[THE DATA Boundary: Start]

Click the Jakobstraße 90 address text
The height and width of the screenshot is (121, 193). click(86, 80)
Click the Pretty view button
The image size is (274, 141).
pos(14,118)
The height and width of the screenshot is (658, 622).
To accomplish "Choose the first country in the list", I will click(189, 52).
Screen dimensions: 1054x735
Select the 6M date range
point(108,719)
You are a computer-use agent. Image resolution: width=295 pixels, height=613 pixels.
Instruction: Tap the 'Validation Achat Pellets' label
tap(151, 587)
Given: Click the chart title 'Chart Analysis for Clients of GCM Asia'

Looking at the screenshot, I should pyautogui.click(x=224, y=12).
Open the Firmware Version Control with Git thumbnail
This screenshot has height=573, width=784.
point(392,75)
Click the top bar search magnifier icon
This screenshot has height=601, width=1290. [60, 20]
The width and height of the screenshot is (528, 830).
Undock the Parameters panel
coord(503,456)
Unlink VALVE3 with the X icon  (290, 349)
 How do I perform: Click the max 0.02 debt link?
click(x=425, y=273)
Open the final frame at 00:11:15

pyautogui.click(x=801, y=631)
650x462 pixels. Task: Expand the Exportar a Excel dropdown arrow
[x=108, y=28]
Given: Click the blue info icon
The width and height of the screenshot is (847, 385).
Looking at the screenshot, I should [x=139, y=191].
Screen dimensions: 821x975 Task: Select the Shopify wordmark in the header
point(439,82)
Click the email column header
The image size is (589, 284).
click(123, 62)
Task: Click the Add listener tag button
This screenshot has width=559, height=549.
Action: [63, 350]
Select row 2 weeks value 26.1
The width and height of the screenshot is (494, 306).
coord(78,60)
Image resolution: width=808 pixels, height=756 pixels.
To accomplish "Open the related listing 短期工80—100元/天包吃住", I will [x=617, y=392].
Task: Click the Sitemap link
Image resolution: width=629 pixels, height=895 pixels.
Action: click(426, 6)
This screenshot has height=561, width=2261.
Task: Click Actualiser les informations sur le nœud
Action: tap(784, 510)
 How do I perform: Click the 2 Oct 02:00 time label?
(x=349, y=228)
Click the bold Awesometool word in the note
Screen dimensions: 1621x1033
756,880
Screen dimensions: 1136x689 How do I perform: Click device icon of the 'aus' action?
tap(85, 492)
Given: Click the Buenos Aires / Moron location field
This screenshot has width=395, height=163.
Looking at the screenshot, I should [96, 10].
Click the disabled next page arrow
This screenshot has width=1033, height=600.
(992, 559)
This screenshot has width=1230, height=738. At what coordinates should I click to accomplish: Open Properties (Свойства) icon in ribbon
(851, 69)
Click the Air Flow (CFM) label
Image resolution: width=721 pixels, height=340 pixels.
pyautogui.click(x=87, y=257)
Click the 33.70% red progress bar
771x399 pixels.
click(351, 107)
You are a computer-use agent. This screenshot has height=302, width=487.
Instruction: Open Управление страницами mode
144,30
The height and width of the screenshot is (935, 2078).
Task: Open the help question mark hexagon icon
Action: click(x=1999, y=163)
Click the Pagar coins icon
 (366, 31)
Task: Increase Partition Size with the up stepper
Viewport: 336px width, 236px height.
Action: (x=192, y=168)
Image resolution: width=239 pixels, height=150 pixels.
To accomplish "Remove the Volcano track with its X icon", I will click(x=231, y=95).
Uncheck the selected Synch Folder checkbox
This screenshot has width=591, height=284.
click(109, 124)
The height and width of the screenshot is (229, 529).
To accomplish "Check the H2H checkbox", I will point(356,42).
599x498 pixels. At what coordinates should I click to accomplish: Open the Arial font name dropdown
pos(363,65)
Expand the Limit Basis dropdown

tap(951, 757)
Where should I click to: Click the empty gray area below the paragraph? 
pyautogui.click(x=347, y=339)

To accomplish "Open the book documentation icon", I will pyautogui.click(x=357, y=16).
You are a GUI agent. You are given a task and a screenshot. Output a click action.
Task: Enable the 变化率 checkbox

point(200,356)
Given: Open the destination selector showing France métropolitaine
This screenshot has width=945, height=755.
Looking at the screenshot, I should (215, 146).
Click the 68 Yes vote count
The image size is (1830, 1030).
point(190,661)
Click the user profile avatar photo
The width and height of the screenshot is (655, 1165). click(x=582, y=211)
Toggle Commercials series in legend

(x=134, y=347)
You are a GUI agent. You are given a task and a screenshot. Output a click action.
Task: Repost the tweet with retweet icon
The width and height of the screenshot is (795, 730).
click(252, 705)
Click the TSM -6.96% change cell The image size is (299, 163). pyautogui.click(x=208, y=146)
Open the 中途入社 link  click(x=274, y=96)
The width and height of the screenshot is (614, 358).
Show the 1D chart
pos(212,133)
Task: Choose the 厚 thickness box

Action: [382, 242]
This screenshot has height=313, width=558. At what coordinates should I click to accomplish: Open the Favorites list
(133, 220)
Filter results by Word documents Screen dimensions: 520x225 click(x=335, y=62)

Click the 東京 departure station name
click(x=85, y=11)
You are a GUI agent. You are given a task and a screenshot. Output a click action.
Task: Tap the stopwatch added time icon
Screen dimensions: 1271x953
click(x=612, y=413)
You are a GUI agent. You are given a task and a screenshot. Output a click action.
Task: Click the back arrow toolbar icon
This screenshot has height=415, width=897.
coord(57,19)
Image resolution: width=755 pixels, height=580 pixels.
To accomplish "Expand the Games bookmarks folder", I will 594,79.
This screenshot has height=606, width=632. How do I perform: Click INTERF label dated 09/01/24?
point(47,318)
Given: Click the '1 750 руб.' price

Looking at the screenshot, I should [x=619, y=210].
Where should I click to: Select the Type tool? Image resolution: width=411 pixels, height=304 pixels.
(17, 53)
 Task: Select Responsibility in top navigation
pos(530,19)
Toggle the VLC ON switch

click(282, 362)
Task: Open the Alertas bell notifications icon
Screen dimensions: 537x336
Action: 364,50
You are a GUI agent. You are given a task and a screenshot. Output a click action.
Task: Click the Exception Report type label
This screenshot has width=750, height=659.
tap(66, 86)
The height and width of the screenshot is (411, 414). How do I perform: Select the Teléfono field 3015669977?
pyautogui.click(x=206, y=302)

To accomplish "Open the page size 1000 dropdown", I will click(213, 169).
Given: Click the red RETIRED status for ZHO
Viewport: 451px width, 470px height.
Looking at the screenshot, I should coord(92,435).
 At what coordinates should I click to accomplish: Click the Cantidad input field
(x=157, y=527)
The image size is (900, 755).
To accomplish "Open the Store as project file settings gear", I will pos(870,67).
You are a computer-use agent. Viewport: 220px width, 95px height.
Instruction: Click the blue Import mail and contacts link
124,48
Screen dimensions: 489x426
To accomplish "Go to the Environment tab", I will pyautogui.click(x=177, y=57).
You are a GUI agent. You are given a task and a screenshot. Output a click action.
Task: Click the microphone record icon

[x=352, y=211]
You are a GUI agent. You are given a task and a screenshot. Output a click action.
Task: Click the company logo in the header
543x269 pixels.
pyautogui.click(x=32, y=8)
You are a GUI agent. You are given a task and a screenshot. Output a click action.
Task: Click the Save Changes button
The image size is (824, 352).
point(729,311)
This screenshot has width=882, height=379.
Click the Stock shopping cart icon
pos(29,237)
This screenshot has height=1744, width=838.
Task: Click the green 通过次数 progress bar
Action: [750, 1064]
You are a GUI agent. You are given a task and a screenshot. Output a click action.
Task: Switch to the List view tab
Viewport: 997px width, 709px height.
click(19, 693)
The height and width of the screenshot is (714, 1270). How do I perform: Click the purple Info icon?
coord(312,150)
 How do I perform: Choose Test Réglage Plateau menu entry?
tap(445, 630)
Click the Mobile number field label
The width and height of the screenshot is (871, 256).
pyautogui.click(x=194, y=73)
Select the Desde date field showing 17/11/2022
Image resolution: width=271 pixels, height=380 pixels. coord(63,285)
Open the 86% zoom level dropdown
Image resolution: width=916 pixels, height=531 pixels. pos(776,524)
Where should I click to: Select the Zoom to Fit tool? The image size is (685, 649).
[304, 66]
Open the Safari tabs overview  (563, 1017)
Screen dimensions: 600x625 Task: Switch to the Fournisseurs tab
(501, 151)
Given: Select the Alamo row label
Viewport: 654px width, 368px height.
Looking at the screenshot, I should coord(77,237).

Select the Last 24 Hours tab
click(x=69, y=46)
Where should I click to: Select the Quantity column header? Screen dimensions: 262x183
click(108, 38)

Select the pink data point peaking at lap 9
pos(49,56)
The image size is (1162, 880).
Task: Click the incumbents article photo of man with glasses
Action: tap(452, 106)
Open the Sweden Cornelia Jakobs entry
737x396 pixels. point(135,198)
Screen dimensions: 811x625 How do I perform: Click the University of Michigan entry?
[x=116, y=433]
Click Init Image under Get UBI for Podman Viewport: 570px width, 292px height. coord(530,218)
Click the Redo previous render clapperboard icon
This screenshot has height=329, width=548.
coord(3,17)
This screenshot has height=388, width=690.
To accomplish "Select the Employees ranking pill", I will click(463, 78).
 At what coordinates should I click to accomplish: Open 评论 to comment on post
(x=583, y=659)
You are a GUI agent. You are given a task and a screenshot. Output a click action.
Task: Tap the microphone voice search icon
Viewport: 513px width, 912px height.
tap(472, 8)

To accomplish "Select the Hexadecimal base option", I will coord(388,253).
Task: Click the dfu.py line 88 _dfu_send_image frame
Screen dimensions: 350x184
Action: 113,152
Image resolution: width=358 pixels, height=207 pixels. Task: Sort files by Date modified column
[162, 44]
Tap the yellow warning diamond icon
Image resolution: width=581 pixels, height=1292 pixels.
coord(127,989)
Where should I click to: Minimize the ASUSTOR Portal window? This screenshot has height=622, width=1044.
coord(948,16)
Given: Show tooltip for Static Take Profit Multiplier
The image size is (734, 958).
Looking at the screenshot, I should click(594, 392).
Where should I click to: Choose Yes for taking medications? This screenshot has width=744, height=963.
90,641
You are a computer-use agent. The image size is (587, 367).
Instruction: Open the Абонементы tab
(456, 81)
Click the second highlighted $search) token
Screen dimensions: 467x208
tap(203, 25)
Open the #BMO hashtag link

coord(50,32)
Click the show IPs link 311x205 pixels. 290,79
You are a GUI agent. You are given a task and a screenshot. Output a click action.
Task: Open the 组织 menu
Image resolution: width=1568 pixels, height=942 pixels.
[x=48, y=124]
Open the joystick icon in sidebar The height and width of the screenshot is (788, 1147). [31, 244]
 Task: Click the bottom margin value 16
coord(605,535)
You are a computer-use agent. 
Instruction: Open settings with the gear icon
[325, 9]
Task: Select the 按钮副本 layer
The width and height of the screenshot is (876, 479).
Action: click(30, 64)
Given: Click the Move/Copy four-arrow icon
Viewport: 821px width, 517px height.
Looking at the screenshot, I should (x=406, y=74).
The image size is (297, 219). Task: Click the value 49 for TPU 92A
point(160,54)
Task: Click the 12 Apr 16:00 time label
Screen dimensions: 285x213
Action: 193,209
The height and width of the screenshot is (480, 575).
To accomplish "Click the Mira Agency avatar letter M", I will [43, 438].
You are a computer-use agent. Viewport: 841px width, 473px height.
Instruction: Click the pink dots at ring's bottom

[THE DATA Boundary: End]

TASK: Retype the entries above exactly, but only from the line containing "Where should I click to: Select the Zoom" through the line containing "This screenshot has height=388, width=690.", both included.

FINISHED TASK:
Where should I click to: Select the Zoom to Fit tool? The image size is (685, 649).
[304, 66]
Open the Safari tabs overview  (563, 1017)
Screen dimensions: 600x625 Task: Switch to the Fournisseurs tab
(501, 151)
Given: Select the Alamo row label
Viewport: 654px width, 368px height.
Looking at the screenshot, I should coord(77,237).

Select the Last 24 Hours tab
click(x=69, y=46)
Where should I click to: Select the Quantity column header? Screen dimensions: 262x183
click(108, 38)

Select the pink data point peaking at lap 9
pos(49,56)
The image size is (1162, 880).
Task: Click the incumbents article photo of man with glasses
Action: tap(452, 106)
Open the Sweden Cornelia Jakobs entry
737x396 pixels. point(135,198)
Screen dimensions: 811x625 How do I perform: Click the University of Michigan entry?
[x=116, y=433]
Click Init Image under Get UBI for Podman Viewport: 570px width, 292px height. coord(530,218)
Click the Redo previous render clapperboard icon
This screenshot has height=329, width=548.
coord(3,17)
This screenshot has height=388, width=690.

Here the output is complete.